La dea Shakti veniva raffigurata e adorata in un cosmico amplesso insieme al dio Shiva. Lei la
Materia-energia Creatrice, Lui la Coscienza che pervade ogni vita. Forma e informazione. Ma non
fermiamoci ai nomi: Shakti, come lo Yin, Gea, Gaia, Cerere o Demetra, la Terra, sono tutti esempi di
come la Materia fosse comunque venerata in ogni civiltà. L’intera creazione era, quindi, un atto
erotico in cui era implicata la divinità, nel suo duplice aspetto maschile e femminile.

Shiva Nataraj danza e la sua coscienza si manifesta in ogni movimento rotatorio, nelle galassie come
nelle particelle subatomiche, riflettendosi nella bellezza delle forme che si producono e nella
logica perfetta dei ritmi e dei cicli. Brahma non è un creatore separato, ma è inscindibile dalla
creazione stessa, la sua coscienza è implicata in ogni forma vivente, di cui diviene anima
individuale o coscienza di Sé, e come tale anima e si manifesta nell’intelligenza e nella
complessità crescente delle forme.

Con il decadere dell’esperienza spirituale e con l’avvento delle religioni ariane, portatrici di un
Dio unico e maschile, questa venerazione per la materia vivente decadde progressivamente e ad essa
si sostituì il concetto di Dio come demiurgo: un artefice esterno che crea l’intero universo fisico
da una dimensione separata da quella materiale. Una prima possibile spiegazione della polarizzazione
materialista assunta dalla scienza attuale, e della conseguente rimozione della coscienza, va
ricercata, quindi, in questo modello dicotomico Dio-Materia, dove a un Dio trascendente e di puro
spirito si contrappone necessariamente una visione scientifica che considera la realtà puramente
materiale. La materia viene così svilita, negata della sua sacralità, considerata merce di scambio.

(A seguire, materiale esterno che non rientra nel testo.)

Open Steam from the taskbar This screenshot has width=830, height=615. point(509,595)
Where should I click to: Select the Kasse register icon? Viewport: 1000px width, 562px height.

Per molti popoli primitivi pensare che un uomo possa comperare e possedere una parte della Terra è
un pensiero sacrilego. La Terra è la sacra dimora che ci dà vita e amore, essa è Divina e come tale
deve restare di tutti e deve essere rispettata oltre ogni bisogno. L’unità iniziale è ormai
irrimediabilmente perduta, e, paradossalmente, sarà proprio la stessa religione a decretare la
separazione dell’anima dal corpo del vivente.